● **СТАТЬЯ**
++++++++++

Мифы о русской эмиграции. Литература русского зарубежья — страница 110 из 175

Отметим, что обтекаемая формула «был вывезен на работу немцами» часто прикрывает добровольный уход перед лицом возврата большевиков в оккупированную немцами часть России. Иногда даже и службу в РОА. Это совершенно понятно: в послевоенные годы об этом лучше было бы не упоминать. А делать позже поправки многим не захотелось; да и впрямь, – к чему было нужно?

Но историческая точность все же от того страдает.

«Наша страна» (Буэнос-Айрес), рубрика «Библиография», 24 ноября 2006, № 2808, с. 7.

«Новобасманная, 19» (Москва, 1990)

Перед нами сборник литературоведческих статей на различные темы и различной ценности.

Отметим публикацию полного текста ассиро-вавилонского эпоса «Гильгамеш» в переводе Н. Гумилева, ряда мало доступных публике стихотворений В. Нарбута[564] и Б. Поплавского, а равно и развернутые биографии этих поэтов. Не лишено интереса исследование С. Гречишкина[565] и А. Лаврова о биографических источниках романа Брюсова «Огненный ангел».

С некоторым удивлением видим в числе участников в подсоветском издании В. Перелешина[566], выступающего тут с воспоминаниями об А. Несмелове[567].

На чем стоит остановиться подробно, это на крайне тенденциозном (в какой-то мере продолжающем скверные традиции большевицкого литературоведения) освещении творчества двух литературных фигур, принадлежащих соответственно ко второй и к первой эмиграции: И. Елагина и Г. Газданова.

Об Елагине, самом выдающемся поэте нашей второй волны, Е. Витковский («На экране памяти моей») старательно подчеркивает зачем-то, что он-де был поэтом не эмигрантским, а зарубежным. Если разница в чем и была, то только в том, что поэзия Елагина носила куда более заостренно антисоветский и антикоммунистический характер, чем у большинства старых эмигрантов, особенно в тот период (после Второй мировой войны), когда он творил и действовал.

++++++++++

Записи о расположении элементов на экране
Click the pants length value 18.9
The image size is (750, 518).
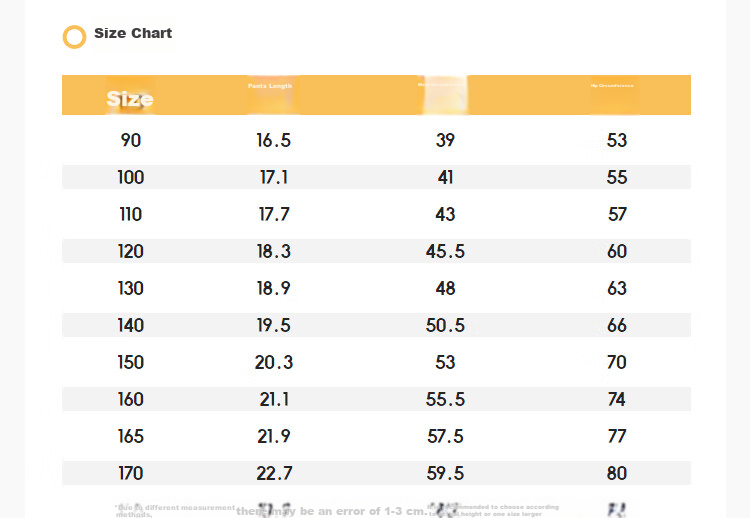coord(274,288)
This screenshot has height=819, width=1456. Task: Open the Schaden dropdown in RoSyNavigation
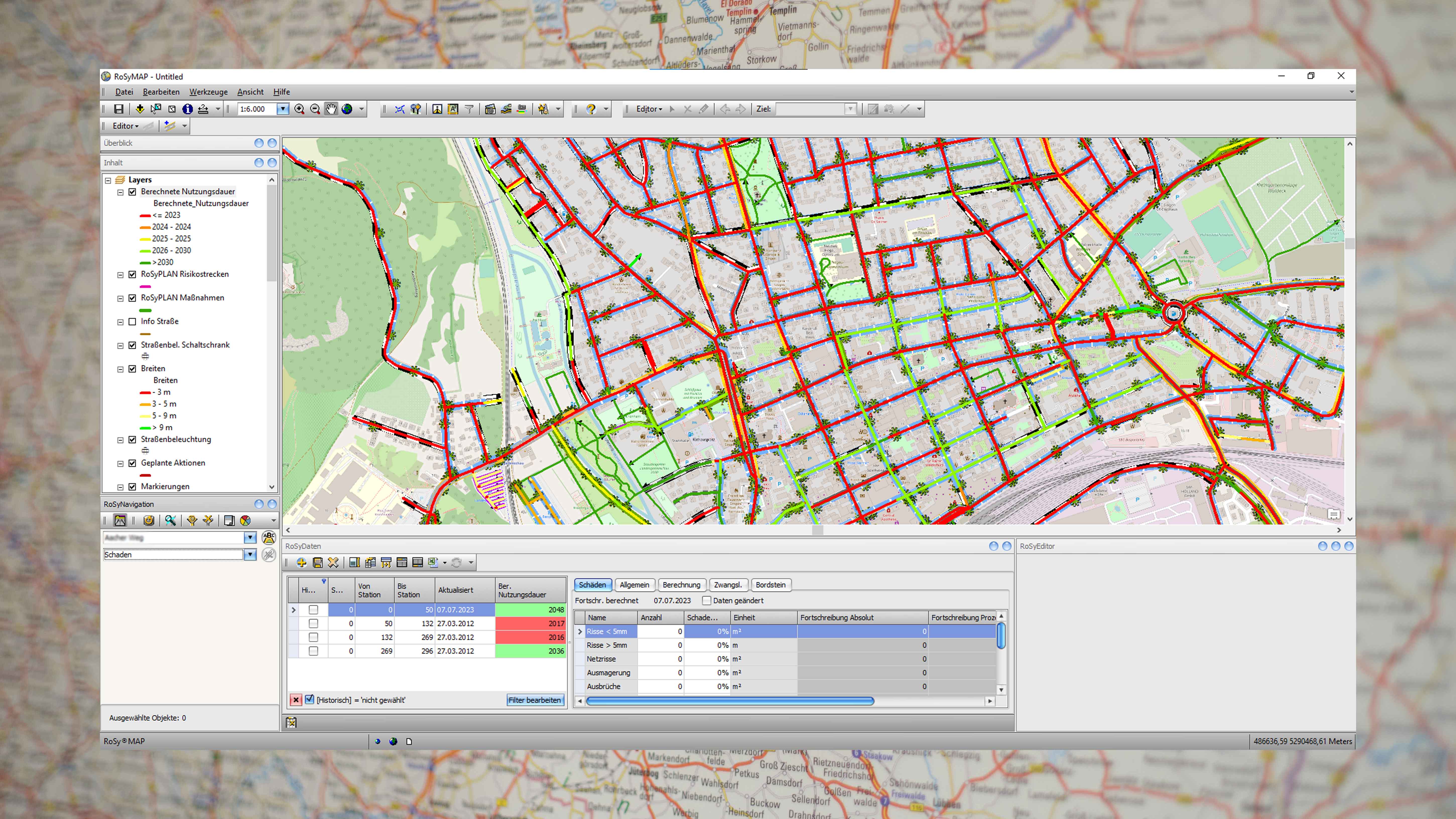[x=250, y=554]
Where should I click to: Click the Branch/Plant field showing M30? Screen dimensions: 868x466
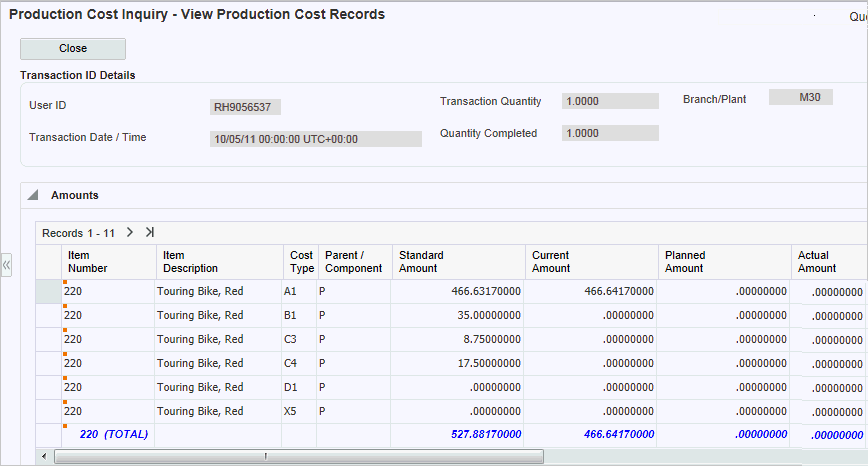800,97
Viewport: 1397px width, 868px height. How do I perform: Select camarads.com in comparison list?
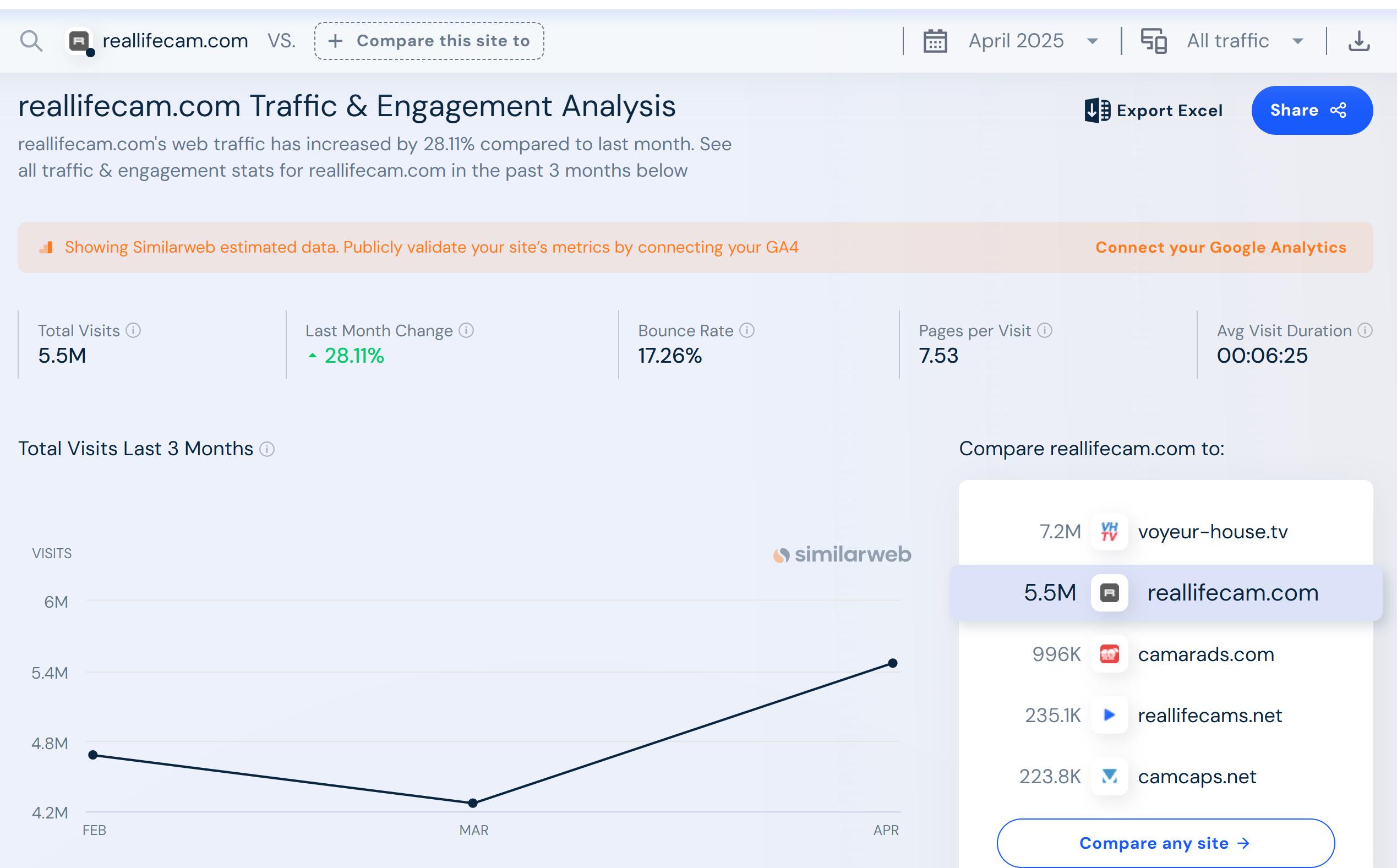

++++++++++

● **СПИСОК ЗАДАНИЙ**
1. Назовите число строк в данных, где встречается слово «height», с учетом регистра. В ответе должно быть только число.
2. Пожалуйста, продолжите статью о литературе русского зарубежья, начиная после ее последнего предложения.

● **ОТВЕТЫ ПО ЗАДАНИЯМ**
1. 2

2.
Неприятны также и попытки представить факт его эмиграции, ухода за границу, как нечто случайное и невольное. Уж кто-кто, а он, отец которого был чекистами расстрелян, хорошо отдавал себе отчет что он делает и почему разрывал с советским строем!

Читая же статью С. Никоненко «Несколько слов о Гайто Газданове», нам кидается в глаза довольно забавная фигура умолчания. Сообщается о нем, что, отправившись в 1923 году из Болгарии в Париж: «Здесь он ведет жизнь типичного русского эмигранта – работает грузчиком в порту, сверлильщиком на автозаводе, мойщиком паровозов, наконец, получает постоянную работу ночного таксиста».

Не говорится почему-то довольно важного: что последние лет 15 своей жизни Газданов работал на американском радио в Мюнхене. О чем могу сказать из первых рук: он и меня пробовал туда устроить; но я, ознакомившись с царившим там духом, быстро счел за лучшее из данного учреждения уйти. Он же там остался, в силу чего и умер в Мюнхене, – о чем в заметке про него все же мельком упоминается.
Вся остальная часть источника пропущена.